O médico Gabriel Almeida, conhecido por seus quase 750 mil seguidores nas redes sociais, foi alvo de uma operação da Polícia Federal nesta quinta-feira (27) em São Paulo, acusado de estar à frente de um esquema que fabricava ilegalmente o medicamento para emagrecimento Mounjaro (Tirzepatida). De acordo com os investigadores, Almeida é o principal nome de um grupo que inclui profissionais de saúde, clínicas e laboratórios responsáveis pela produção do fármaco sem a autorização das autoridades sanitárias.
Nascido na Bahia e atualmente atendendo em um consultório no Jardim Europa, uma área nobre de São Paulo, Almeida se defendeu por meio de sua assessoria, alegando que sua função se restringe à prescrição de medicamentos e que ele não possui qualquer envolvimento na produção dos mesmos. A defesa descreveu as acusações como "tecnicamente impossíveis".
A Operação Slim, que teve início a partir de uma denúncia da empresa que detém a patente do Mounjaro, revelou que os envolvidos manipularam o princípio ativo do medicamento sem pagar pelas patentes necessárias e sem atender às normas sanitárias, colocando em risco a saúde dos consumidores. O médico é acusado de comercializar o produto e o tratamento nas redes sociais como se fossem atividades legalizadas.
Os advogados de Almeida destacaram que sua atuação é sempre pautada na transparência e que ele apenas promove discussões técnicas sobre a substância, sem divulgar produtos ilegais. Segundo a defesa, não houve qualquer imputação à qualidade ou eficácia do princípio ativo, mas uma consideração jurídica sobre a violação da propriedade intelectual.

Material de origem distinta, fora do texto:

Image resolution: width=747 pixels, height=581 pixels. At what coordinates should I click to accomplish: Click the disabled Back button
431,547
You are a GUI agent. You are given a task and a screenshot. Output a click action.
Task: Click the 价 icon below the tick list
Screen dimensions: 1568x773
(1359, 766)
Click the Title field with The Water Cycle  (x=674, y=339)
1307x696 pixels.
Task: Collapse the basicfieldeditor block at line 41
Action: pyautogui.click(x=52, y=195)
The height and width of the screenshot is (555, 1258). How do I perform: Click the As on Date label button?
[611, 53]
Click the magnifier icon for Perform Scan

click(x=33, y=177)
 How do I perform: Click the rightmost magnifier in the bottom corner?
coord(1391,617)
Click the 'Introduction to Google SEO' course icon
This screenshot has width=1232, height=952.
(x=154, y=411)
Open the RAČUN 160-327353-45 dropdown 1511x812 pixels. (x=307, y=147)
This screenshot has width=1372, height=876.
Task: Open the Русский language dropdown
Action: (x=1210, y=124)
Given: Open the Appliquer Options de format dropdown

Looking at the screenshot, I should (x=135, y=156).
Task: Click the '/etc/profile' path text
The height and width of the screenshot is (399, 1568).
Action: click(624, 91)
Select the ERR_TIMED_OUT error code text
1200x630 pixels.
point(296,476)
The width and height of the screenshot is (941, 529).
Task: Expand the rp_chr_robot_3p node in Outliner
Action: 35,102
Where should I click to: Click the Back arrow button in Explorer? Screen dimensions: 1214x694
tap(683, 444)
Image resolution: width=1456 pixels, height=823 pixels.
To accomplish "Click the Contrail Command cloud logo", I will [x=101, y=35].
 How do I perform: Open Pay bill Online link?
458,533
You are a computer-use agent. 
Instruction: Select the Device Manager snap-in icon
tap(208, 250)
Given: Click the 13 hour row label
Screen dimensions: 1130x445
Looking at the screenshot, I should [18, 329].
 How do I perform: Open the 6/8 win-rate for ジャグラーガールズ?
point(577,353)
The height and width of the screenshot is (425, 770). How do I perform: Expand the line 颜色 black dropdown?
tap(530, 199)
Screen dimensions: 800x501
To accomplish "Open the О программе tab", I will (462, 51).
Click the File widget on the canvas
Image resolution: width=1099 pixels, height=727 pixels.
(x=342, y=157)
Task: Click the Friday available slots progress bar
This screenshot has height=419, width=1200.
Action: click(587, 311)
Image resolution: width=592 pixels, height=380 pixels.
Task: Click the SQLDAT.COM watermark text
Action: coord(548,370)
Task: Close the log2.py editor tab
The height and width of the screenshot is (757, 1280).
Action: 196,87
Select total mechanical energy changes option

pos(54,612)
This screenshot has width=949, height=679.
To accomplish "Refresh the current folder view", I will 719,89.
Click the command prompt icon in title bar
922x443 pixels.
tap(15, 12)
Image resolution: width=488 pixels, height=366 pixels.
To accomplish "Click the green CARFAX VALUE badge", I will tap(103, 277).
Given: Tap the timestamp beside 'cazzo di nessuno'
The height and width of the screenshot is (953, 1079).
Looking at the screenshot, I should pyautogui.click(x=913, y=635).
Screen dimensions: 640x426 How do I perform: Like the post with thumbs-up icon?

Como parte da sua colaboração com a investigação, Almeida entregou voluntariamente seus telefones celulares e computadores à polícia para perícia técnica. Os desdobramentos das investigações continuam, com os advogados do médico expressando surpresa diante das medidas cautelares, reiterando a disposição do Dr. Almeida em se esclarecer junto à Justiça.